In the context of targeted therapy, recent translational research suggests a possible role for tyrosine kinase inhibitors (TKIs) including sorafenib, and pazopanib, due to changes in the signalling pathways involving VEGF and c-kit identified in these tumours[27]. In a Phase II trial of pre-treated metastatic soft tissue sarcomas (STS), patients with angiosarcomas achieved the highest response rates, (RECIST response rate 14%)[28,29]. Similarly, another phase II trial examining use of sorafenib in angiosarcoma found antitumour activity in patients who had been pre-treated with conventional chemotherapy, with a response rate of 23% and tumour control rate of 40%, but no activity in those who were chemotherapy-naïve[30]. The PALETTE trial, a phase III study, examined pazopanib treatment in 369 patients with pre-treated metastatic STS, including angiosarcoma, and found a PFS of 4.6 months with pazopanib compared with 1.6 months with placebo[31].

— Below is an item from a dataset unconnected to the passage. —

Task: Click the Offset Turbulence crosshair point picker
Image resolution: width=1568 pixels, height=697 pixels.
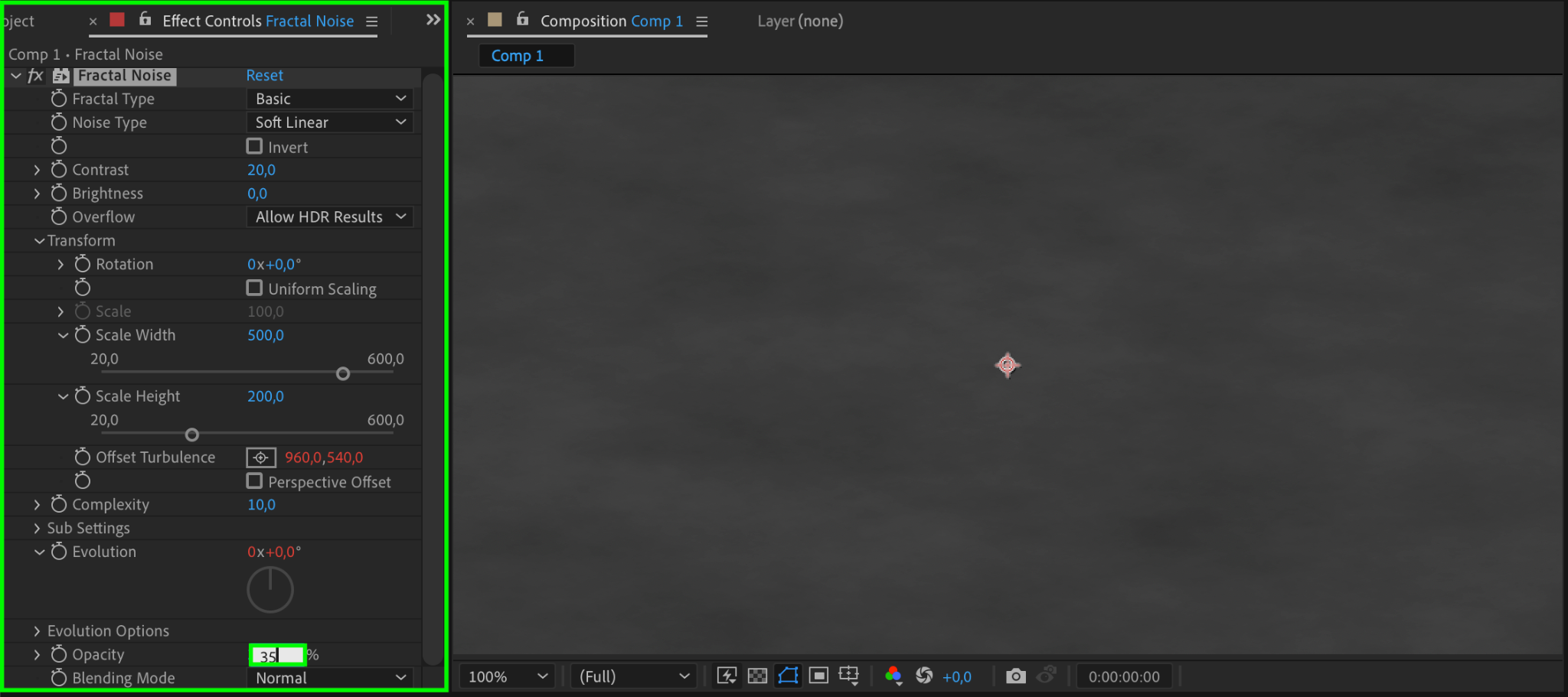Action: pos(260,458)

Compounds which act as inhibitors of mammalian target of rapamycin (mTOR), a component of the phosphatidyl 3-kinase/AKT signalling pathway, are currently being investigated as a therapeutic option in treatment of advanced STS following encouraging results in vitro. In a phase III trial, ridaforolimus compared with placebo showed a small but significant increase in progression-free survival in metastatic STS (17.7 weeks vs. 14.6 weeks), however, grade 3 adverse events were higher in the treatment group (64.1% vs. 25.6%)[32,33]. Everolimus has shown promising results in multiple tumour types including angiosarcoma[34], while in a multicentre phase II trial, 2 out of 3 angiosarcoma patients enrolled demonstrated stable disease at 16 weeks[35]. In a phase II trial, the combination of sirolimus and cyclophosphamide achieved 24 weeks PFS in 10 out of 49 patients, one partial response, median PFS of 3.4 months and overall survival of 9.9 months[36].
Conclusion
In conclusion, there is no consensus on the optimal sequence of treatment in advanced angiosarcoma. To our knowledge, this case represents the longest reported survival in adult cardiac angiosarcoma and highlights the role of a multidisciplinary approach including both surgical and chemotherapeutic treatments in treatment of this rare disease, suggesting that prolonged overall survival may be possible with an aggressive surgical approach and newer therapeutic agents.